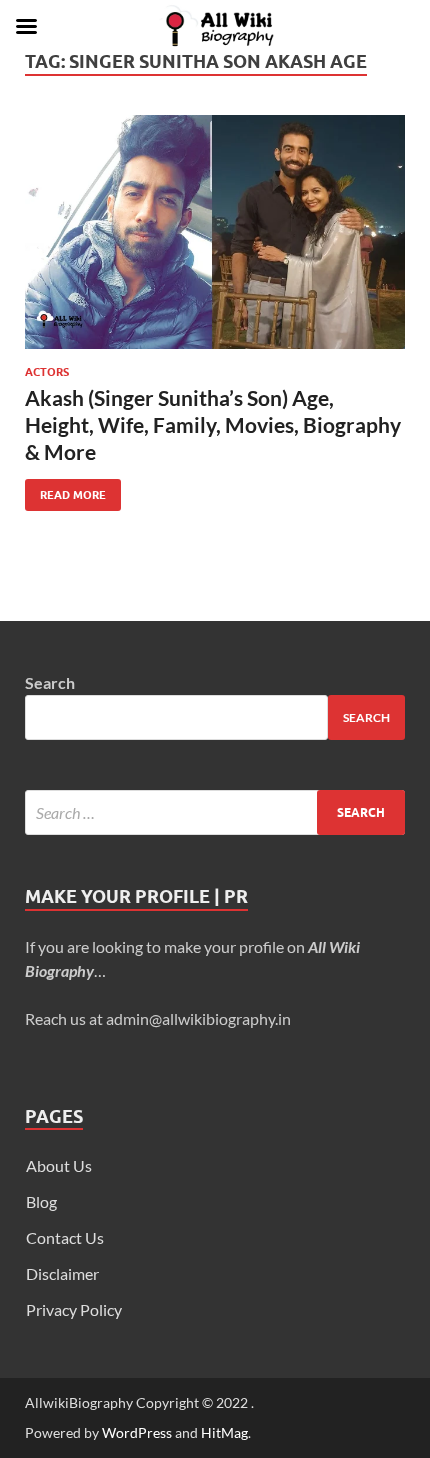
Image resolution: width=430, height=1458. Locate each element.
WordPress (137, 1432)
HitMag (224, 1432)
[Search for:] (215, 812)
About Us (59, 1165)
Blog (41, 1201)
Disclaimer (62, 1273)
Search (50, 682)
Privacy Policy (74, 1309)
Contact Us (65, 1237)
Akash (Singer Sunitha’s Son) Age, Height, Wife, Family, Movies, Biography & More (213, 425)
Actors (47, 372)
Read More (65, 490)
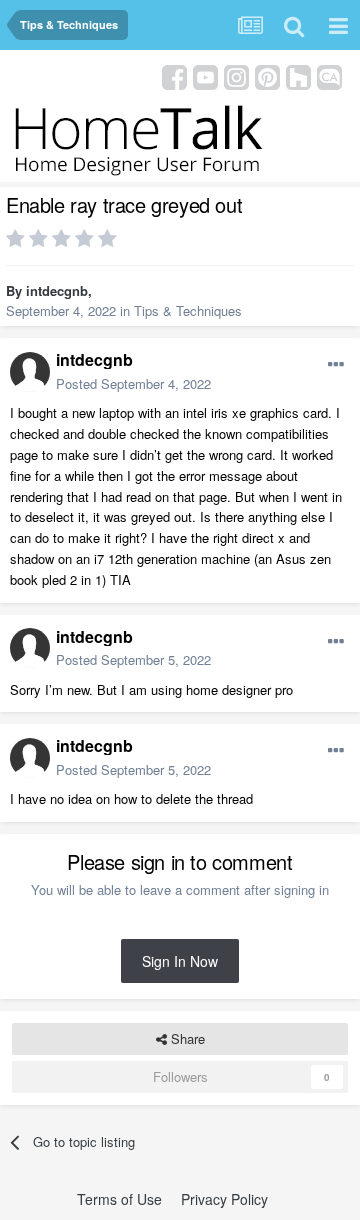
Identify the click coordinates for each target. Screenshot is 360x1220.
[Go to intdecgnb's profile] (30, 372)
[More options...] (336, 365)
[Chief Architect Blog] (329, 75)
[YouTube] (205, 75)
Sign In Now (180, 961)
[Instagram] (236, 75)
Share (186, 1038)
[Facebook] (174, 75)
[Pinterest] (267, 75)
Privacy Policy (224, 1199)
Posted (133, 383)
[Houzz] (298, 75)
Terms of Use (119, 1199)
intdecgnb (57, 290)
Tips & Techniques (188, 310)
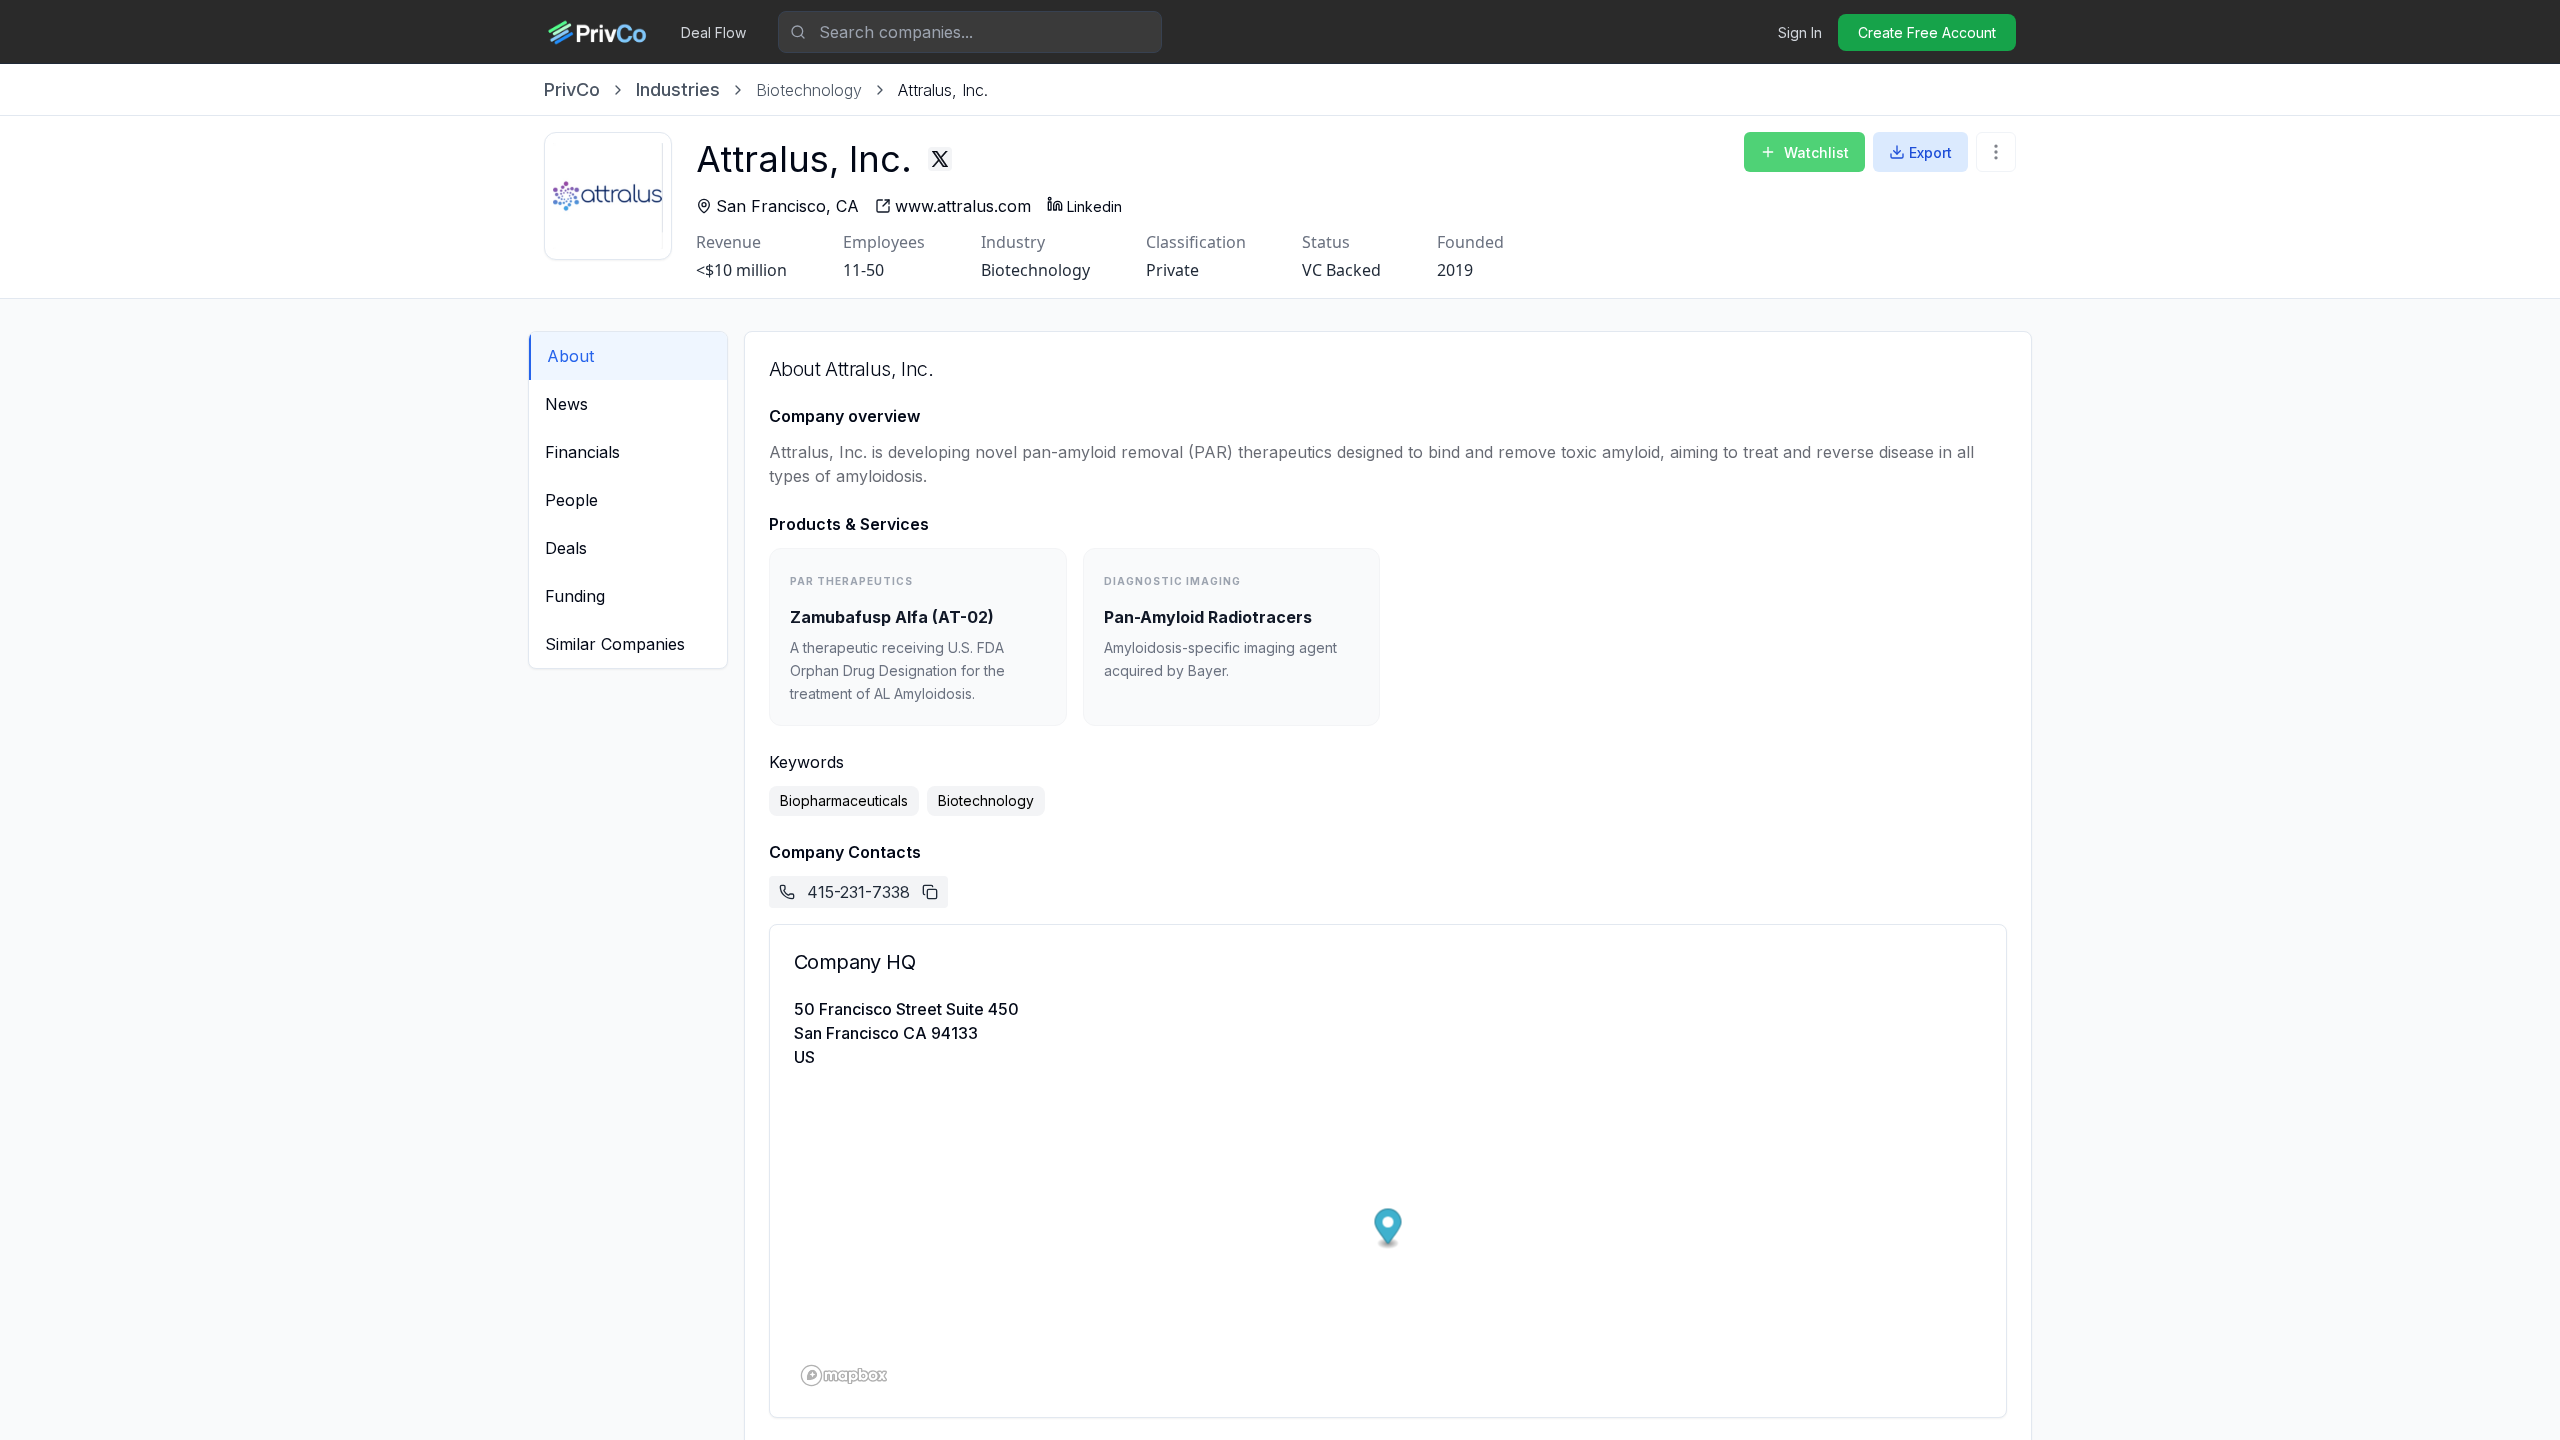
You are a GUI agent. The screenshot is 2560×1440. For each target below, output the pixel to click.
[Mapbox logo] (844, 1375)
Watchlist (1816, 152)
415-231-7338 (858, 892)
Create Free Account (1927, 32)
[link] (943, 90)
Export (1930, 152)
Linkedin (1094, 206)
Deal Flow (713, 32)
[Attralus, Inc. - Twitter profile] (940, 159)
□ □ □ □ □
What the task asks
When you reach the line with "[More options...] (336, 365)" in the records above, start writing out each line exactly, and stop after the line with "Deal Flow (713, 32)". Pictures stay out.

Response
[More options...] (336, 365)
[Chief Architect Blog] (329, 75)
[YouTube] (205, 75)
Sign In Now (180, 961)
[Instagram] (236, 75)
Share (186, 1038)
[Facebook] (174, 75)
[Pinterest] (267, 75)
Privacy Policy (224, 1199)
Posted (133, 383)
[Houzz] (298, 75)
Terms of Use (119, 1199)
intdecgnb (57, 290)
Tips & Techniques (188, 310)
You are a GUI agent. The screenshot is 2560×1440. For each target below, output the pixel to click.
[Mapbox logo] (844, 1375)
Watchlist (1816, 152)
415-231-7338 (858, 892)
Create Free Account (1927, 32)
[link] (943, 90)
Export (1930, 152)
Linkedin (1094, 206)
Deal Flow (713, 32)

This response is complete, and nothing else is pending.